Over the years, we have repeatedly seen abundant sporulation in pot cultures of a fungal community the sporulates sparsely or not at all in the field, especially in (i) pastures, (ii) semi-arid sites, and (iii) some grasslands. Relatively high sporulation can occur in the field, mostly in certain habitats such as (i) sand dunes, (ii) wetlands, and (iii) acidic minesoils, where plants are patchy and spaced widely apart. These observations indicate that interplant dynamics (with heavy involvement of interplay amongst root systems) and soil environments play an important role. Observations from different pot culture systems provide additional clues:

1. Addition of autoclaved oat kernels to a potting medium results in tremendous stimulation of shoot (and root) growth, with a 30-40 day delay in sporulation compared to the same system without oat kernels. Plant changes also are marked with mycorrhizal root length almost 1.5 times in the former than the latter. Abundance of sporulation, in spite of temporal differences, is similar in both treatments.

2. Corn growing in a 1.5 liter pot and an 8 liter pot produces more biomass in the latter. Onset of sporulation occurs 35-45 days later in the larger pot.

3. Sudangrass growing in 15-cm diameter pots (approx. 1.5 liters) will produce abundant hyphae, auxiliary cells, and a low number of spores at 90 days when colonized with Gigaspora margarita and Scutellospora heterogama, but after an additional month in which plants are somnolent (no longer growing), auxiliary cells almost disappear and sporulation increases 10-fold or more.

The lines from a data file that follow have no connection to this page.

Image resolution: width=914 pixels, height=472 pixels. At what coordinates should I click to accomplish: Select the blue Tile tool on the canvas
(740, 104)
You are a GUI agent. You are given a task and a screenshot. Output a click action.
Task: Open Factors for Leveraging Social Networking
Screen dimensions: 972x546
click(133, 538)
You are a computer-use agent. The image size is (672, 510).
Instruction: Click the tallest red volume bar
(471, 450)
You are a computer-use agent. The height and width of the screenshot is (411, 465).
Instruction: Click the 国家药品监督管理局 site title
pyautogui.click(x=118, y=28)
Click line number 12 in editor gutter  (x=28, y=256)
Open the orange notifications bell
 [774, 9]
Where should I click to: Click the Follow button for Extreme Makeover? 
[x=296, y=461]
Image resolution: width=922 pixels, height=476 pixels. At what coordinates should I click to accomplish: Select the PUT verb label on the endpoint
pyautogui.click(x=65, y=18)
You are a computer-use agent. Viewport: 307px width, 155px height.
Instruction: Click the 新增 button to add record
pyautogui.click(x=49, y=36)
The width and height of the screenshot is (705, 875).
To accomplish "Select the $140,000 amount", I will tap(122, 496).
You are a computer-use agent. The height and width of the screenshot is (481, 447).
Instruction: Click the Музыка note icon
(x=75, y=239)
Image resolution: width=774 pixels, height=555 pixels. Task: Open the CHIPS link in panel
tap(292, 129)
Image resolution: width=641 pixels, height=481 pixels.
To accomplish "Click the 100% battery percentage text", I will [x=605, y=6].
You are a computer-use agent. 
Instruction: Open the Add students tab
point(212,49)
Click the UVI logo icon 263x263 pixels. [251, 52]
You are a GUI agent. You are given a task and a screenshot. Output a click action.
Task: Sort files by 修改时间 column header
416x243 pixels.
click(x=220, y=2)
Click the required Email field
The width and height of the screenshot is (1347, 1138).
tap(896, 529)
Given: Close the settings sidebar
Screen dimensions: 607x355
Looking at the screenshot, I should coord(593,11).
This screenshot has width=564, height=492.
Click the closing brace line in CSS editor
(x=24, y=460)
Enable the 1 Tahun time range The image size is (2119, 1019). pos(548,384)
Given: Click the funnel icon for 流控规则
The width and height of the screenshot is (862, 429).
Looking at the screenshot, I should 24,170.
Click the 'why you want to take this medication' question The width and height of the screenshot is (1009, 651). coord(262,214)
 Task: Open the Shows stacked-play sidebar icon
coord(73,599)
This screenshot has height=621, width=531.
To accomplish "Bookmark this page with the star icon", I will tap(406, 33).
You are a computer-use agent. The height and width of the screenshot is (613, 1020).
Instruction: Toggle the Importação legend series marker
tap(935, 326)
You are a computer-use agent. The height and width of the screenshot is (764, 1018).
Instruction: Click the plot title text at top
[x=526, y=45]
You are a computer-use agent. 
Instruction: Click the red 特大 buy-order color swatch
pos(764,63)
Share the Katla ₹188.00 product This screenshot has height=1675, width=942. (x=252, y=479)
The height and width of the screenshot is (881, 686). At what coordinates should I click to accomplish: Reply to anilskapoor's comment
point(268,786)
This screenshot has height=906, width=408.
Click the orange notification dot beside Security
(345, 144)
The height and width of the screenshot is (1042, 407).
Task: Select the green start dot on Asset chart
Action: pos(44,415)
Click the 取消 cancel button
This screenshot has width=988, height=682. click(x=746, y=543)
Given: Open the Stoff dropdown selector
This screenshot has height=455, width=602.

From the observations summarized above, we hypothesize the following is occurring in pots:

1. During the active phase of shoot and root growth, most of the carbon going to the fungi colonizing roots is invested in mycorrhizal development (where fungal growth takes advantage of ever expanding root niche space). Carbon also is allocated to external hyphal development, but mostly for hyphae that are infective (produce secondary infection units) appear to be absorptive. The fungi are not partitioning much carbon to sporulation, possibly because sink size would compromise rate and amount of mycorrhiza biomass.

2. Once roots have ceased growth because of constraints imposed by pot boundaries, mycorrhizal colonization catches up in roots and at some point also reaches stasis.

3. With continued photosynthesis in shoots, carbon is repartioned to the one niche still open to fungal growth, and that is in sporulation. This allocation continues as long as there is an active carbon source (leaves, stems). The extent of continued sporulation following stasis in plants seems to be consistently greater and longer for Gigaspora and Scutellospora species than for Glomus, Acaulospora, Entrophospora, Paraglomus, and Archaeospora spp.